Commodities: Oil and copper futures fall on growth worries
Commodity prices gave back most of the prior session's gains amid a darkening outlook for economic growth, with weakness in energy futures the main culprit.
As of 1905 BST, front month Brent crude oil futures were falling by 3.96% to $58.87 a barrel on the ICE, alongside a 4.38% fall in RBOB gasoline on NYMEX to $1.6604 a gallon.
In the background meanwhile, the Bloomberg commodity index was retreating by 1.10% to 76.74 as the US dollar spot index edged up by 0.15% to 97.9610.

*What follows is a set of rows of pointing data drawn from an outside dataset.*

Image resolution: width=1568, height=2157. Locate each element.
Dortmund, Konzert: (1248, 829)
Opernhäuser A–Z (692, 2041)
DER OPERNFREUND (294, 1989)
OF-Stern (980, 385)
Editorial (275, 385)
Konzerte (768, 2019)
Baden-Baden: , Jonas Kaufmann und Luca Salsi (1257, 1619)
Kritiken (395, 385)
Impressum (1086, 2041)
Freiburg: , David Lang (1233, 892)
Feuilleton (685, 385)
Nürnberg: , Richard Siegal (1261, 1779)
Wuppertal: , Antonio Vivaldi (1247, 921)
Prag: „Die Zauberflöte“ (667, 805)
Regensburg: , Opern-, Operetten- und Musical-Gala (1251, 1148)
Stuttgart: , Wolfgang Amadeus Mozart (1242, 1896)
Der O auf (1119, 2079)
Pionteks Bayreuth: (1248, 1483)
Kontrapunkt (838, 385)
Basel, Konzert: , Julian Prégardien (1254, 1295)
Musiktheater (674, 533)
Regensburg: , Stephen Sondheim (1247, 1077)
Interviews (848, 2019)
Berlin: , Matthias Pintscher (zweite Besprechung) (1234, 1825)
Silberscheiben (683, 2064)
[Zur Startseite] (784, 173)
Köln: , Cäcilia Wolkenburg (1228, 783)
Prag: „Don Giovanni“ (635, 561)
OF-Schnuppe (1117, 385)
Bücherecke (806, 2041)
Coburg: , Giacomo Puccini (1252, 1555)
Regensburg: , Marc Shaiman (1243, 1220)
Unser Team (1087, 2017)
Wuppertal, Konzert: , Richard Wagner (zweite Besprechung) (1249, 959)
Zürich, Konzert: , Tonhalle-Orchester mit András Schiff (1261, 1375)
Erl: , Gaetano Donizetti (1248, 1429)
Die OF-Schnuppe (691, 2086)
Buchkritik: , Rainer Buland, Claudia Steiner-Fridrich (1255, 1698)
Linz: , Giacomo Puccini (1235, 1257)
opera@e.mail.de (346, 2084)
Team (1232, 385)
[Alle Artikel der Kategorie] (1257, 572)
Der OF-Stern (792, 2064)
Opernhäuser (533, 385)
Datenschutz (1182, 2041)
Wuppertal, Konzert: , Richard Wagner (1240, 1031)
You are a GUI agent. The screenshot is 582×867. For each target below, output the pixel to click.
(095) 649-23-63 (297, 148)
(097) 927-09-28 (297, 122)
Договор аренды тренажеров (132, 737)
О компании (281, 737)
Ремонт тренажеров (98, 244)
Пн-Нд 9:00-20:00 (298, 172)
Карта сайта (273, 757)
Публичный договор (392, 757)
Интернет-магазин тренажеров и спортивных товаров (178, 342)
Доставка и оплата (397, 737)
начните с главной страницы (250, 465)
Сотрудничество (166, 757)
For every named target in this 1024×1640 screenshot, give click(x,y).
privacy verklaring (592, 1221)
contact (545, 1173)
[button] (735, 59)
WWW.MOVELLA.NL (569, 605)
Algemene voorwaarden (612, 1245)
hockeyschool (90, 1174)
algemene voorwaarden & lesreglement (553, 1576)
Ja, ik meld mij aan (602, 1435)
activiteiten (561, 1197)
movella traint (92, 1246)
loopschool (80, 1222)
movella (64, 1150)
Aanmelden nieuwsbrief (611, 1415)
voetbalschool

Earlier, Germany's Federal Office of Statistics had confirmed a 0.1% quarter-on-quarter contraction in growth in the Eurozone's largest economy for the three months to June.
And overnight, the latest batch of economic reports out of China, covering industrial production, retail sales and fixed asset investment in July had all come in well short of market forecasts.
The combined effect of those new data points was to flip the US and UK interest rate curves into so-called inversion, further adding to growth concerns.
US Department of Energy oil inventory data for the week ending on 9 August revealed a smaller than expected increase in the country's commercial oil inventories of 1.6m barrels (consensus: 3.7m barrels).
However, the same set of figures also showed weaker demand for gasoline.
"Looking ahead, we expect the US economy to slow sharply and think that this will lead to crude stocks increasing over and above seasonal norms," said Capital Economics's Samuel Burman.
Gold futures on the other hand bounced back despite those growth concerns, with December gold on COMEX adding 1.0% to trade at $1,529.30/oz..
Three-month copper futures on the LME also fell back, finishing the session at $5,765 per metric tonne after a start from $5,842 per tonne.